ALAMOSA — Creating internships for Adams State students, working with the Bureau of Reclamation and speaking to Congress are all in a days’ work for Katherine “Katie” Schultz. The earth sciences major from ASU is doing some moving and shaking of her own.

The young former Grizzly was so admired by the late Rob Benson, Ph.D. and emeritus professor of geosciences, that he nominated the 2015 earth sciences major for the Adams State 2020 Exceptional New Alumna Award just prior to retiring in the spring.

Schultz always seemed to have a friendly smile and open expression when she was on the Adams State campus. But her bright attitude and caring personality didn’t hide her exceptional grit and persistence as a student, and she put her experiences and training from Adams State to succeed in her chosen career, said Benson, who passed away on September 20. She has given back to her alma mater by creating professional paid internships for Adams State students and assisting with an internationally recognized field geology course offered by Adams State.

Older and Wiser

One of the amazing things about Schultz was she was no wide-eyed freshman when she joined the Adams State family. Schultz was 22 and working retail in the Denver area when she decided to return to college. She contacted several Colorado universities and Benson was the only one to respond. “It was the deciding factor in attending Adams State,” Schultz said.

Adams State helped build a foundation for her future success by enhancing her critical thinking and problem-solving skills through hands-on learning experiences. Benson encouraged Schultz to pursue opportunities on campus outside the classroom, which helped her develop interpersonally and become aware of her personal strengths and interests.

“Dr. Benson always made himself available to answer questions, and most importantly, he encouraged me to keep going no matter how difficult or challenging things became, academically or personally. It only takes one person who truly believes in you to make all the difference in your life,” she said.

Adams State offered several opportunities for Schultz to participate in field camps and internships, including serving as a teacher assistant.
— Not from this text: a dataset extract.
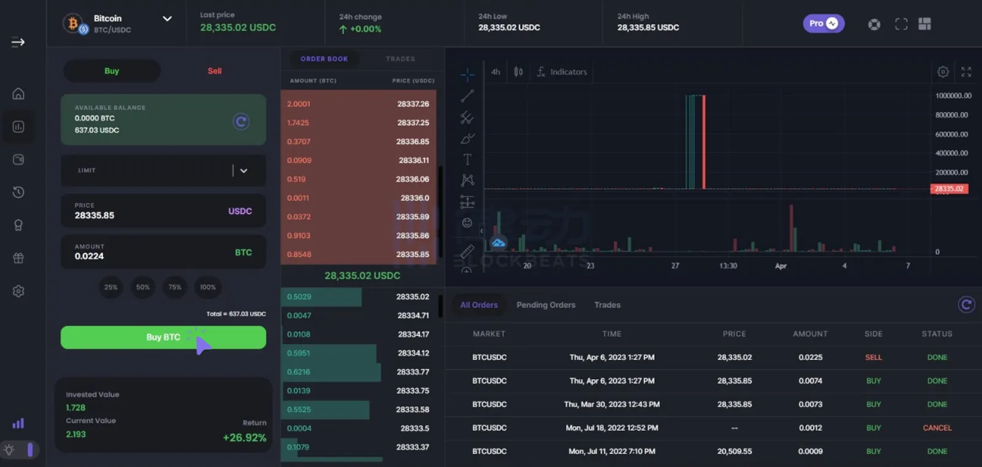982x467 pixels.
Task: Switch to the Sell side
Action: tap(214, 71)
She aided the instructor in developing and implementing a framework for camp logistics, provided support to students in mapping of local geology and intensive scientific writing, helped students on projects, and took on other responsibilities and duties. Schultz also spent a couple college summers working with Andrew Valdez, Adams State Class of 1991 and park geologist at the Great Sand Dunes National Park and Preserve.

Schultz earned a graduate certificate in geographic information systems in 2018 from the University of Denver and that same year accepted a position as program analyst with the Bureau of Reclamation.
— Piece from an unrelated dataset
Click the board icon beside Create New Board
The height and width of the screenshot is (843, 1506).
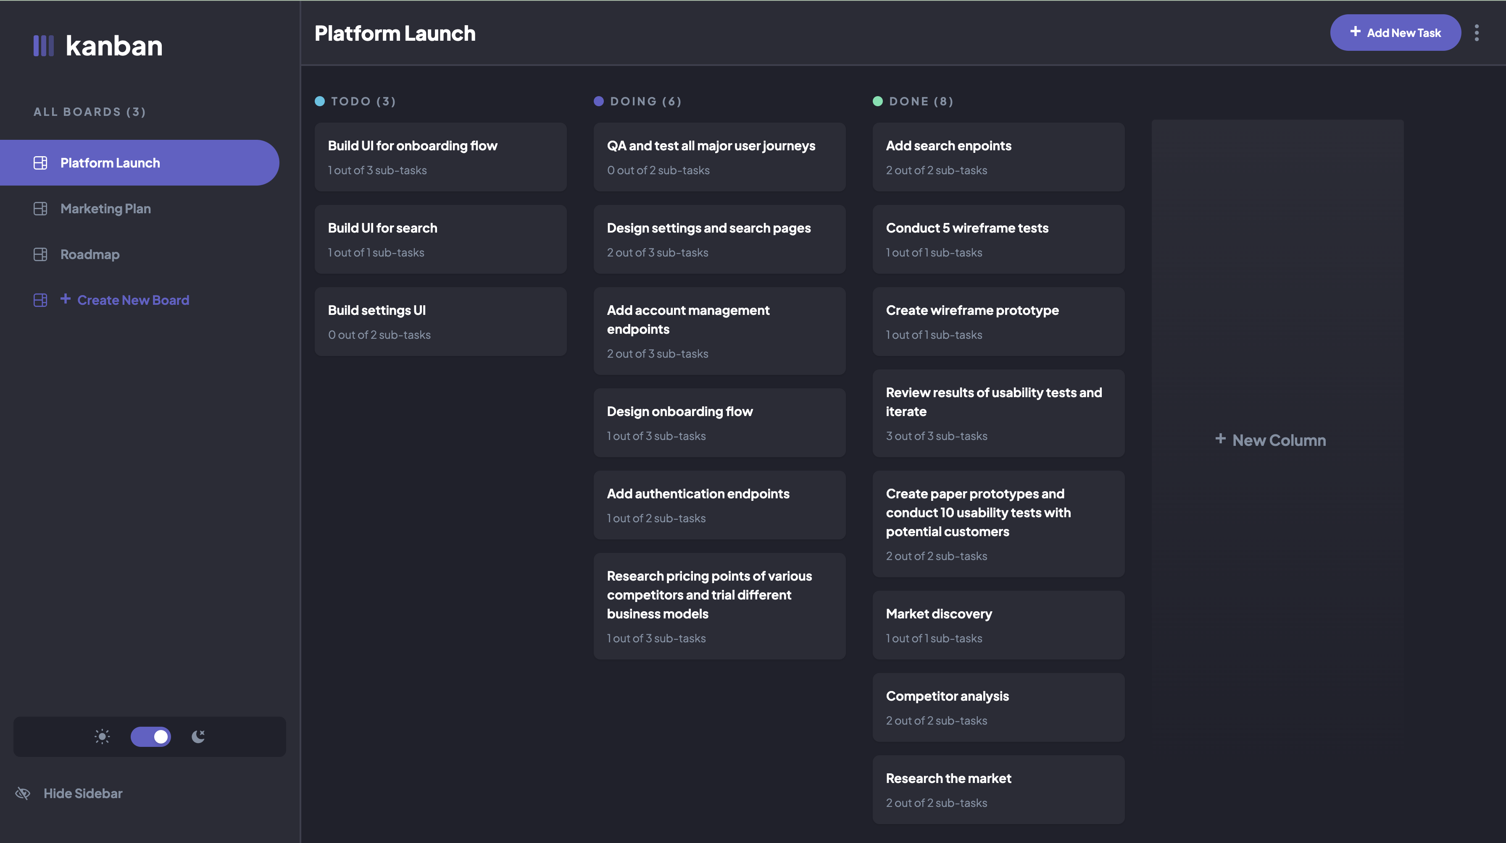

Creating Paths for Other Students

She helped create an internship with the U.S. Bureau of Reclamation Alamosa Field Division, in partnership with the Great Basin Institute. Since its initiation in 2019, two Adams State students were accepted into the program. The Bureau of Reclamation kept the Adams State demographic in mind during development of the internship, therefore preparing the student for the work and expectations of the job duties, ultimately setting them up for success.

“It was important to restrict the internship to a local Adams State student because local internships not only help connect interns with their community, it also demonstrates how the work they do has a meaningful impact for other people and the environment around them,” Schultz said.

She began her career with the Bureau of Reclamation as an intern in 2017. In her position as a program analyst she has traveled to cities across the western United States, giving presentations to stakeholders, water managers, and irrigation districts about the federal agency’s WaterSMART Program. She was involved in planning a Reservoir Operations Workshop for more than 80 people that brought together reservoir operators, modelers, forecasters, and decision makers to communicate ideas and solve problems, and assisted on a proxy reservoir sedimentation rate project.

Schultz is currently working on a collection of maps she will use to produce a report to Congress regarding water supply and demand in the western United States.

And her professional accomplishments have allowed her to achieve a major personal accomplishment: “I just purchased a new home in southwest Denver,” she says happily.